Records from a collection
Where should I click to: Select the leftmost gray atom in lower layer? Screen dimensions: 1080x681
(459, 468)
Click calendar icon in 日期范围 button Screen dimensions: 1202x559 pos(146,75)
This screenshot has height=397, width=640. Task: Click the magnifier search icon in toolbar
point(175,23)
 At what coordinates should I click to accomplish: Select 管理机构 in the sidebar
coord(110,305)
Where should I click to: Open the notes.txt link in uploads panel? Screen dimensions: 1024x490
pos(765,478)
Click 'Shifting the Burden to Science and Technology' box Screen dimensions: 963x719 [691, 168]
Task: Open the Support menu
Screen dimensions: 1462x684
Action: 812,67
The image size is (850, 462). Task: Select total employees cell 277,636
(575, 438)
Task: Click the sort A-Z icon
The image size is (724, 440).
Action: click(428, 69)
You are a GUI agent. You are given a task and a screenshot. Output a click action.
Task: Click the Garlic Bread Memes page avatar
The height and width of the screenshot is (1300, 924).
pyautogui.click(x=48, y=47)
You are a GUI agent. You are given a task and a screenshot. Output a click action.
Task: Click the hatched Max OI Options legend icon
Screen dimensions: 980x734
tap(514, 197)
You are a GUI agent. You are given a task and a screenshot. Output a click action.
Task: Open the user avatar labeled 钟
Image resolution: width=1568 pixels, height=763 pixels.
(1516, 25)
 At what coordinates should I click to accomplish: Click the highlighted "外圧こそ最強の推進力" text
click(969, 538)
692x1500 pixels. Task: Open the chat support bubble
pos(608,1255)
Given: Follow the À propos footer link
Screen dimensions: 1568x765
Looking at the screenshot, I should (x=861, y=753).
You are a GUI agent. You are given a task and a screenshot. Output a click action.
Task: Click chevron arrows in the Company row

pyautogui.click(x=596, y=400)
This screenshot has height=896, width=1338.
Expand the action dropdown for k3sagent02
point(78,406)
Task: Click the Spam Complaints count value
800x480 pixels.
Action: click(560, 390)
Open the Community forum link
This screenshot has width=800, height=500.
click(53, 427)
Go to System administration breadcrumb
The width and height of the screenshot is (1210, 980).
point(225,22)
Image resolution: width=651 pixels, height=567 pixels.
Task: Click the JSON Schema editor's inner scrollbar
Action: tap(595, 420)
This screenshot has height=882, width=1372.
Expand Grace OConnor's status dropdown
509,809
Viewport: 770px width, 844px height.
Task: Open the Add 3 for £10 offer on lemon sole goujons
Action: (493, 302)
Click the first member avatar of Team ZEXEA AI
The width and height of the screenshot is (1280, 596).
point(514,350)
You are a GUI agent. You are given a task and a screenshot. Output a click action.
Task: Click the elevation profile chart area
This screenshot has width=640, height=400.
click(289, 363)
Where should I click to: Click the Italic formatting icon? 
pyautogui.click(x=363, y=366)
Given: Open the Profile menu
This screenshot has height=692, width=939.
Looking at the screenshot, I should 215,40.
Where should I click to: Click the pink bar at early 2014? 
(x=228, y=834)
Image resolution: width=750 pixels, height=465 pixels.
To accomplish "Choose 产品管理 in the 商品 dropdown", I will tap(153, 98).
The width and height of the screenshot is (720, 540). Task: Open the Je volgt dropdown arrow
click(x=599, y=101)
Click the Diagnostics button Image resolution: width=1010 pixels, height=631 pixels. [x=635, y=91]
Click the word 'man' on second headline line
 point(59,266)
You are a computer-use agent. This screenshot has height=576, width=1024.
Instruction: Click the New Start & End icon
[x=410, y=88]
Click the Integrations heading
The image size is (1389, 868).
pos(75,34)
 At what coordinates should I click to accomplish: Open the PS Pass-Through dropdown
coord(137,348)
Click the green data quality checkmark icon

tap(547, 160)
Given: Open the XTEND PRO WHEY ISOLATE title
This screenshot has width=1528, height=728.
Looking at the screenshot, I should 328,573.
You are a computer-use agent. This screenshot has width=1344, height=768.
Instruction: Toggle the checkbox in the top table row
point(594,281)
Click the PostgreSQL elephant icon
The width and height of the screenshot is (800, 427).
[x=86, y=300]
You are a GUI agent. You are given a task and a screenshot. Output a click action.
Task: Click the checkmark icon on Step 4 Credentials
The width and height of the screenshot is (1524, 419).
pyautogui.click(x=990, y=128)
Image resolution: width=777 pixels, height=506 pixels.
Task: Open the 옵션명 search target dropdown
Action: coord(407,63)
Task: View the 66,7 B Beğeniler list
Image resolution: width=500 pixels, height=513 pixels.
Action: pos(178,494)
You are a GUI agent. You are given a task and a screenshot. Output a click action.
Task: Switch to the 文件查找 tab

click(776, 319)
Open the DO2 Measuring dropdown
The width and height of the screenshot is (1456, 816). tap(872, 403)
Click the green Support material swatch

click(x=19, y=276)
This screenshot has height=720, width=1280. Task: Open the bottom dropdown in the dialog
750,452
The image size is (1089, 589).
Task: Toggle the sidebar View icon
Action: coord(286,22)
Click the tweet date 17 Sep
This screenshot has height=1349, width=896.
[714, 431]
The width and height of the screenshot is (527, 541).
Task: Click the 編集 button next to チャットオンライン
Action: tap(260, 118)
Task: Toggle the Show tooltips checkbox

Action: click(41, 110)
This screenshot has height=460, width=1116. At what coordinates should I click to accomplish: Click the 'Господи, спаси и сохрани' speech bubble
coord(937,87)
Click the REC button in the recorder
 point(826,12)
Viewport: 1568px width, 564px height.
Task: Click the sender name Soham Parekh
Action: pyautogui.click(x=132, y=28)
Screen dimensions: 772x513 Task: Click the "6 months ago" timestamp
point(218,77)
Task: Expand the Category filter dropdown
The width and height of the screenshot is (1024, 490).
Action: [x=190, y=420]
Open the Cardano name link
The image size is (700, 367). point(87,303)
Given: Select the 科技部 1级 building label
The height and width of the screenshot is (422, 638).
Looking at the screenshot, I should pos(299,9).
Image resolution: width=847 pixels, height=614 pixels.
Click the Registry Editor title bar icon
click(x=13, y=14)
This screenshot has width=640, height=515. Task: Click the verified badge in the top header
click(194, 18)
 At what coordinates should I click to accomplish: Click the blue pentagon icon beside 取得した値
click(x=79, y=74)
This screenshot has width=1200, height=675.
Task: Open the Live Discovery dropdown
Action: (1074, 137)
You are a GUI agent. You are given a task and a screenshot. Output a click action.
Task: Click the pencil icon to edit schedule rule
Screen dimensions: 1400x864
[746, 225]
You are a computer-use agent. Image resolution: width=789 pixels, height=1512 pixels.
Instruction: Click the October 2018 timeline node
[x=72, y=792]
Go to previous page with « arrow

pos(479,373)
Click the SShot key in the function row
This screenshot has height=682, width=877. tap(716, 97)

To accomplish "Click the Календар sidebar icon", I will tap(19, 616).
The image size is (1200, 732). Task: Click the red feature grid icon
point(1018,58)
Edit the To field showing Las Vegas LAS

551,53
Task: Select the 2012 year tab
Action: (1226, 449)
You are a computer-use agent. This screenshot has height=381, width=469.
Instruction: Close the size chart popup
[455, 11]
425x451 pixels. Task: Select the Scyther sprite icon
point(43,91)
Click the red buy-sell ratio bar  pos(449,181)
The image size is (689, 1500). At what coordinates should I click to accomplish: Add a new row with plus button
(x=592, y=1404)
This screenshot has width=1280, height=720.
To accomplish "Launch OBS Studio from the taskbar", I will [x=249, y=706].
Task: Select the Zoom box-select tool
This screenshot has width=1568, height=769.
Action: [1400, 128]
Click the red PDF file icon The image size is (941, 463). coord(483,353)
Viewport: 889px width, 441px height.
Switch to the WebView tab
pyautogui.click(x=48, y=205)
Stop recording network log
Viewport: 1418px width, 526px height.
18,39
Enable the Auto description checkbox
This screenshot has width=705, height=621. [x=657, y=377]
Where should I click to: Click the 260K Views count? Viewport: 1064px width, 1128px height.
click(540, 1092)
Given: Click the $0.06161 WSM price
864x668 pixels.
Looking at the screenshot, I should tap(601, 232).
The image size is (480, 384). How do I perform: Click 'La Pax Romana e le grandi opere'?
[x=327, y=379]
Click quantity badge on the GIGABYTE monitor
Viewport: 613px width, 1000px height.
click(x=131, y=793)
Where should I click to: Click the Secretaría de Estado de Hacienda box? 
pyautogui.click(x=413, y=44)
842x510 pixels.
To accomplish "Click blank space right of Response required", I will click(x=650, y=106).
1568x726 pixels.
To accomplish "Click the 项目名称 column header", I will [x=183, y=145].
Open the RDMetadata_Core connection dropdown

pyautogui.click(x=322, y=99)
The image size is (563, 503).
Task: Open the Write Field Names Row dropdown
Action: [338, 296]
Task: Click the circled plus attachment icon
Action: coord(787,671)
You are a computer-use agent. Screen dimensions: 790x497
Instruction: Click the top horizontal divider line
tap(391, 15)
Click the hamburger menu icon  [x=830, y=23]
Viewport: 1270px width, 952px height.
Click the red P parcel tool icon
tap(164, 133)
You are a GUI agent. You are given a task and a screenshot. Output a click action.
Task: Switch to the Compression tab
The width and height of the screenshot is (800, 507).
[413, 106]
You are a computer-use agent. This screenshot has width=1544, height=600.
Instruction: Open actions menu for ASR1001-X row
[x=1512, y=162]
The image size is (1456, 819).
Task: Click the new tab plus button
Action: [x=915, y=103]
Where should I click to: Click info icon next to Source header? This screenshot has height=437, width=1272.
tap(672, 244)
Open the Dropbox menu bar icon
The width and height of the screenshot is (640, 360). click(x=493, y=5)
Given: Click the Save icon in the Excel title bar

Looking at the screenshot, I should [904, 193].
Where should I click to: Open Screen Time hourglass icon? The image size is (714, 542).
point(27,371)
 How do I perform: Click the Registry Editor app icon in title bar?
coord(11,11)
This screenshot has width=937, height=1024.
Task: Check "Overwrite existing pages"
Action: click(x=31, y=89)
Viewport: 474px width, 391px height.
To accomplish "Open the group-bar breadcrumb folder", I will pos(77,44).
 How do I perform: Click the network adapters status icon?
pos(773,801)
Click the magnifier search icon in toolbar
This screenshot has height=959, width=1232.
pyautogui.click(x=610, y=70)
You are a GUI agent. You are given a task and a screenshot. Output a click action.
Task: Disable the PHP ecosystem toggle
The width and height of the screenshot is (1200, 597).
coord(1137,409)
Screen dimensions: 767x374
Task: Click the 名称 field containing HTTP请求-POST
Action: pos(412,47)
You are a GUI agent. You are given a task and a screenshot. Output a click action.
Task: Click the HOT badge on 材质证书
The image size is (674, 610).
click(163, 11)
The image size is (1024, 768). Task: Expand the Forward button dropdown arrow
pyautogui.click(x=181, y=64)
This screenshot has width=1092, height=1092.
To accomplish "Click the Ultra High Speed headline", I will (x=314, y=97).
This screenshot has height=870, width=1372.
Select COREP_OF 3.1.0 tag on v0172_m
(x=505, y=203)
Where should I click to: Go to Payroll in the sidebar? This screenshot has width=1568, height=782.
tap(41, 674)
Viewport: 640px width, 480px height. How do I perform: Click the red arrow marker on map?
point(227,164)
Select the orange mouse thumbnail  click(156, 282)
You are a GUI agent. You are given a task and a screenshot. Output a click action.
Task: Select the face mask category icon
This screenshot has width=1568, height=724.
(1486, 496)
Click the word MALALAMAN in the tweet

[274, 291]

HOW TO COMPLETE THIS TASK:
Report each line in the preceding entries that holds the string "will".

REPLY TO THE TASK:
To accomplish "Choose 产品管理 in the 商品 dropdown", I will tap(153, 98).
To accomplish "Click the Календар sidebar icon", I will tap(19, 616).
To accomplish "Launch OBS Studio from the taskbar", I will [x=249, y=706].
To accomplish "Click blank space right of Response required", I will click(x=650, y=106).
To accomplish "Click the 项目名称 column header", I will [x=183, y=145].
To accomplish "Open the group-bar breadcrumb folder", I will pos(77,44).
To accomplish "Click the Ultra High Speed headline", I will (x=314, y=97).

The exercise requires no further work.